For the material below, the expected output is exactly the lines between the line holding "Instruction: Click the" and the line holding "Given: Open the sort order icon button", inclusive, with pictures left out.

[RECORDS TO PROCESS]:
:::

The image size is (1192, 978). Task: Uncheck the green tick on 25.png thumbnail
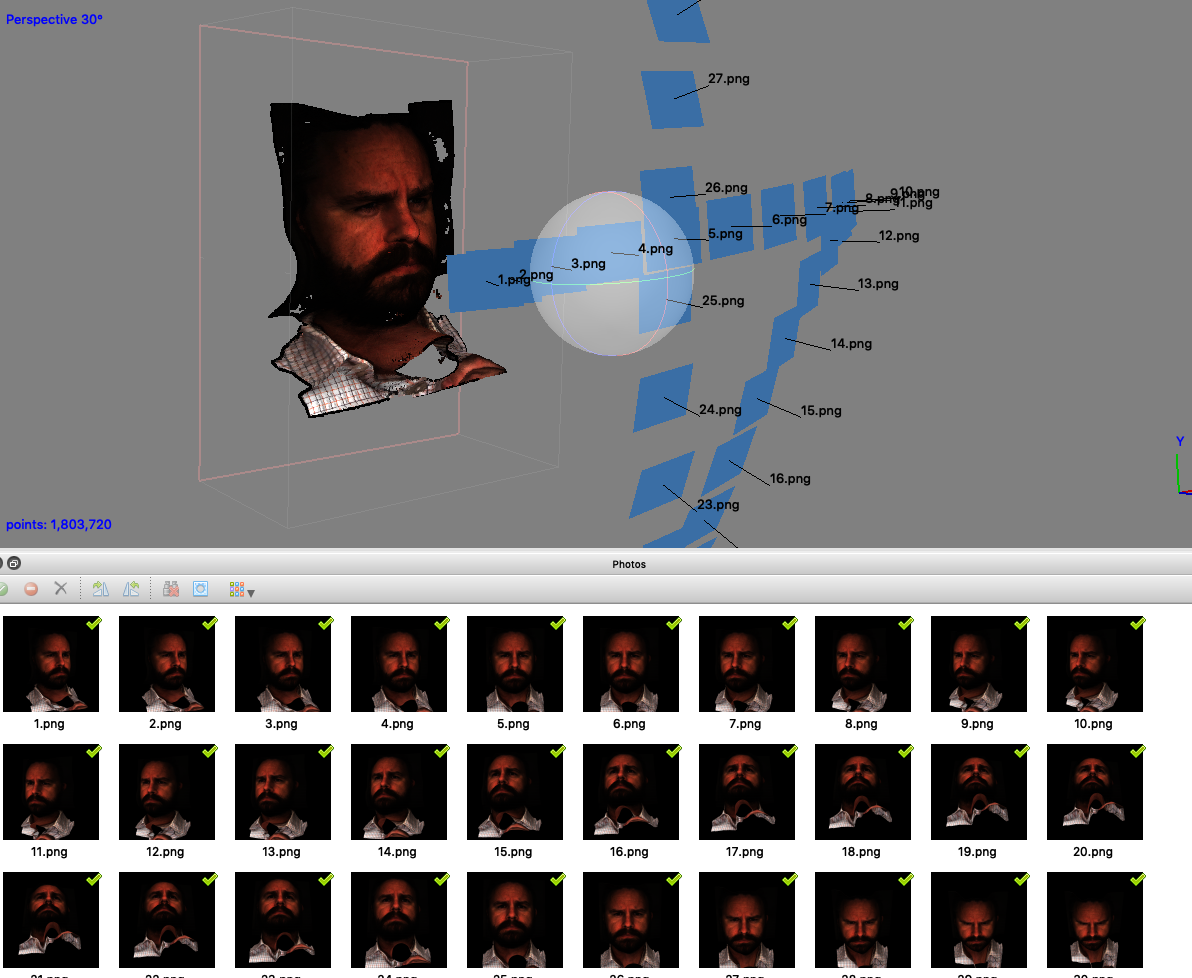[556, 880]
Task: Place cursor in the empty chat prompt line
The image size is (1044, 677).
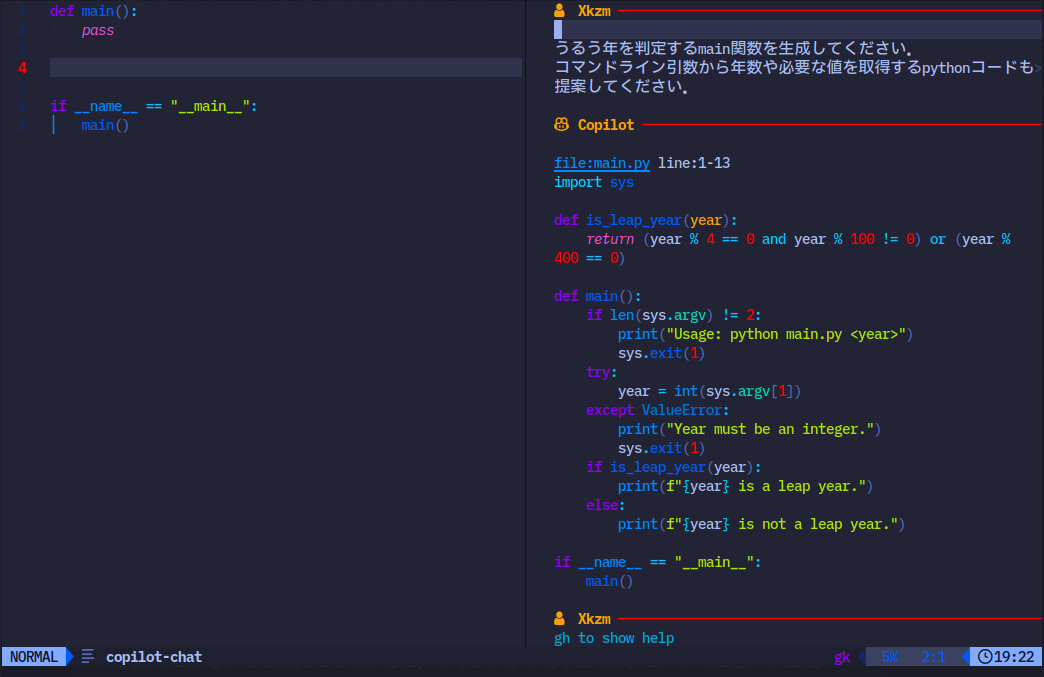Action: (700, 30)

:::

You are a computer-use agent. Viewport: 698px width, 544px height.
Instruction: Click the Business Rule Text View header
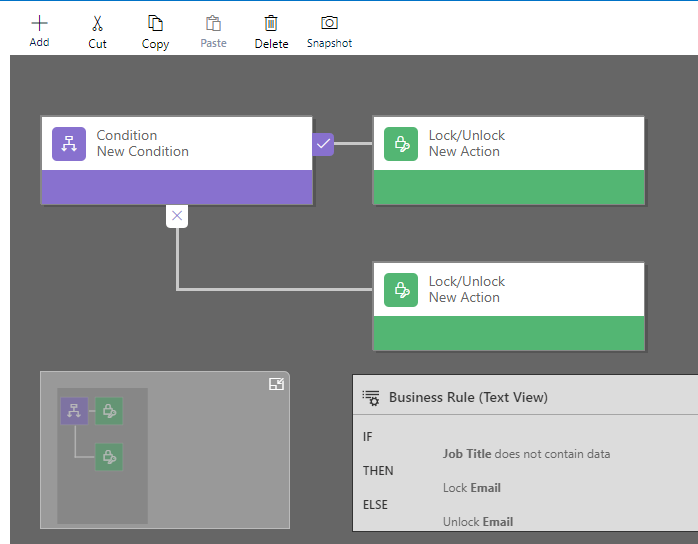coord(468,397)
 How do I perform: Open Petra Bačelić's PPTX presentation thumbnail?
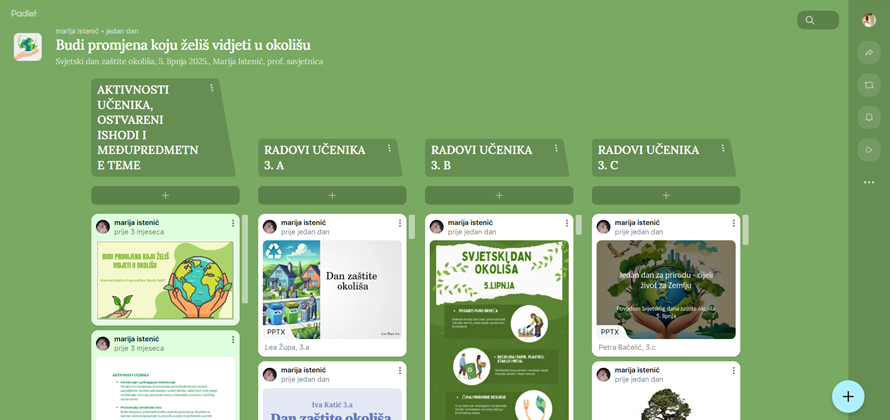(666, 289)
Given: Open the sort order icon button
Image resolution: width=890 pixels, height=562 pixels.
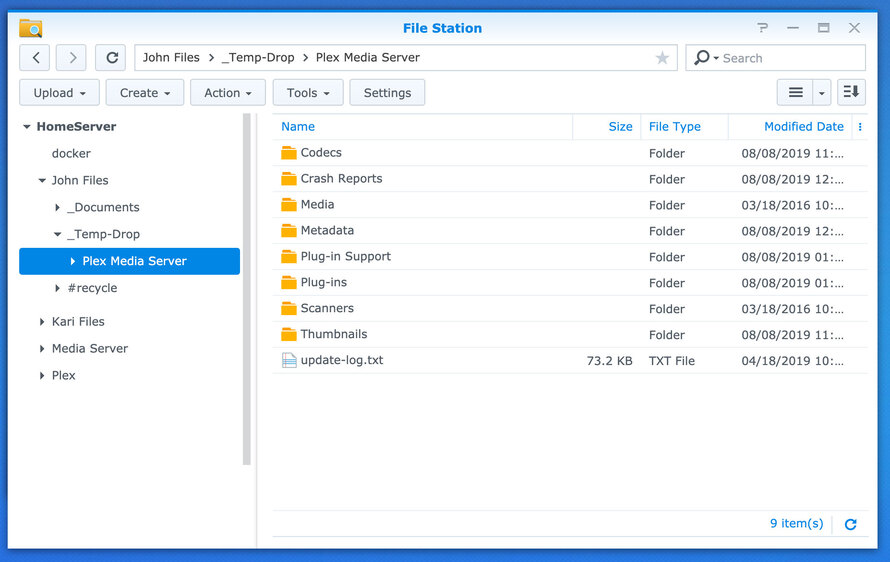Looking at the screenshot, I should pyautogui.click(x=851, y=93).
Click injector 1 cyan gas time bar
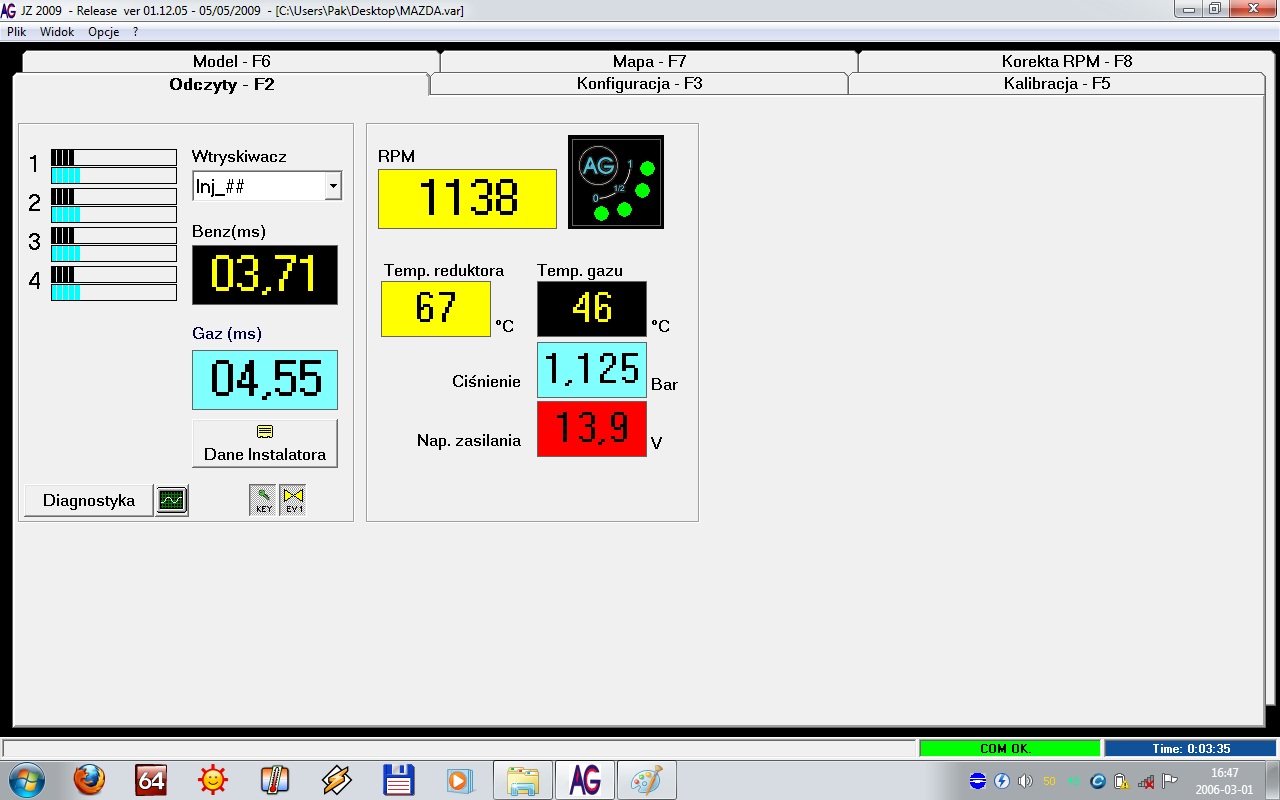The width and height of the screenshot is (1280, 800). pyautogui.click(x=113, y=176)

:::

[EXPECTED ANSWER]:
Instruction: Click the Business Rule Text View header
coord(468,397)
 How do I perform: Open Petra Bačelić's PPTX presentation thumbnail?
(666, 289)
Given: Open the sort order icon button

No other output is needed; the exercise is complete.